# What is the worst kitchen story you have?



## robbie rensel (Feb 21, 2013)

So many chefs out there have a culminating story they love to tell.  Whether that is a nasty chef that did off the wall things and yelled and screamed daily.  Or some food abominations and crazy co workers.  I think the kitchens can cook up some of the best stories of all.

My story was when I first started cooking when I was about 15.  Everything was hunky dory until the executive chef quit and the sous chef took over.  She was literally crazy, she would yell and scream about nothing, you could not satisfy her.  She would throw pots and pans and kick people out of the kitchen.  I remember one time it was her responsibility to get dinner service ready and she specifically told us to not to prep because she was going to.  She got back 45 minutes from dinner service and started screaming at us about why we had not started everything for dinner service.  Oh the days....


----------



## just jim (Oct 18, 2007)

Owner's stepson hired as restaurant manager, never worked in the business.

Seen red faced and angry while placing water glasses on a kitchen scale.

When asked why he looked so mad: "these are supposed to be 8 ounce water glasses, they weigh almost a pound! We're getting ripped off!".


----------



## robbie rensel (Feb 21, 2013)

Just Jim said:


> Owner's stepson hired as restaurant manager, never worked in the business.
> 
> Seen red faced and angry while placing water glasses on a kitchen scale.
> 
> When asked why he looked so mad: "these are supposed to be 8 ounce water glasses, they weigh almost a pound! We're getting ripped off!".


Wow! That is a good one! How old was this lad?


----------



## pancake house (Feb 6, 2013)

My worst night of my career was this past Valentine's Day. 

Sous cuts himself badly during prep, severs a nerve and a tendon. This puts us down 2 cooks, as another has the flu. I know things will be rough now, but don't panic, just work harder.

Other sous begins to help me. In the time it takes me to make 50 jumbo tortellini (including rolling my own pasta) they make a mushroom cream sauce. The guy spends most of his day screwing the pooch.

▶ _GIVEN EXERCISE A_
Copy the rows exactly, from the first row through the line containing "click(x=375, y=234)".

▶ _STORED ROWS_
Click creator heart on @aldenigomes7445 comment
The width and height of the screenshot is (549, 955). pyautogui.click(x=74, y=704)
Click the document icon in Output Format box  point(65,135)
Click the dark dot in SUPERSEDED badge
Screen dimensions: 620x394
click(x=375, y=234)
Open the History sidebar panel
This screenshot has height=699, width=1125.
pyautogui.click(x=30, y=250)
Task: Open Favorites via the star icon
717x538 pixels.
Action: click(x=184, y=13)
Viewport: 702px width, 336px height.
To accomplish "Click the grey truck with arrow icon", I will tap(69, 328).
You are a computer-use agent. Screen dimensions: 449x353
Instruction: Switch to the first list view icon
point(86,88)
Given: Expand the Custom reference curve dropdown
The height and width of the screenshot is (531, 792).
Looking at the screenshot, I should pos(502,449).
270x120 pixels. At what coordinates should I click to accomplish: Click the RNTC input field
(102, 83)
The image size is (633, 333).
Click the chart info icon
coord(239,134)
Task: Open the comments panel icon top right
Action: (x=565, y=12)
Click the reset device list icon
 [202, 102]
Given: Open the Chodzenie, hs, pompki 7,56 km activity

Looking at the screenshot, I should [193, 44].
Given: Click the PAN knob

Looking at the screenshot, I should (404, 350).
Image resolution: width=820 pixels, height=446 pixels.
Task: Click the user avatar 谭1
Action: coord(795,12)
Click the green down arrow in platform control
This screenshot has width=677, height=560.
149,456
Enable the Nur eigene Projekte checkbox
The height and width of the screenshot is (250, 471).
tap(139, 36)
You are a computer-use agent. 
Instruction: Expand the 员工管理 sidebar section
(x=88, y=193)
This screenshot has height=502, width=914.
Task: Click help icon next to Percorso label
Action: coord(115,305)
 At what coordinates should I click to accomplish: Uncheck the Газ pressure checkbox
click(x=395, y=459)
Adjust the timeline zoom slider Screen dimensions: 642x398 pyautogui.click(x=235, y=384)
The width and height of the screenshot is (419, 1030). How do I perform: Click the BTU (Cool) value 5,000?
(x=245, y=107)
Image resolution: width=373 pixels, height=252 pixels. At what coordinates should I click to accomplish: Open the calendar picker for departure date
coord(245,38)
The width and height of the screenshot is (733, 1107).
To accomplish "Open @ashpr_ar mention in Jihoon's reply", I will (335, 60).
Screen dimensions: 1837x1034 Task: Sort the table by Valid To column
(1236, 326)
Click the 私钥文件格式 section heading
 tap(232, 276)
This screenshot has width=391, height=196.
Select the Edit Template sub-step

▶ _GIVEN EXERCISE B_
In the kitchen-stories thread, why was the owner's stepson red-faced and angry at the kitchen scale?

▶ _RIGHT ANSWER A_
Click creator heart on @aldenigomes7445 comment
The width and height of the screenshot is (549, 955). pyautogui.click(x=74, y=704)
Click the document icon in Output Format box  point(65,135)
Click the dark dot in SUPERSEDED badge
Screen dimensions: 620x394
click(x=375, y=234)

▶ _RIGHT ANSWER B_
He was weighing water glasses that were supposed to be 8-ounce glasses. They weighed almost a pound, so he thought the restaurant was being ripped off.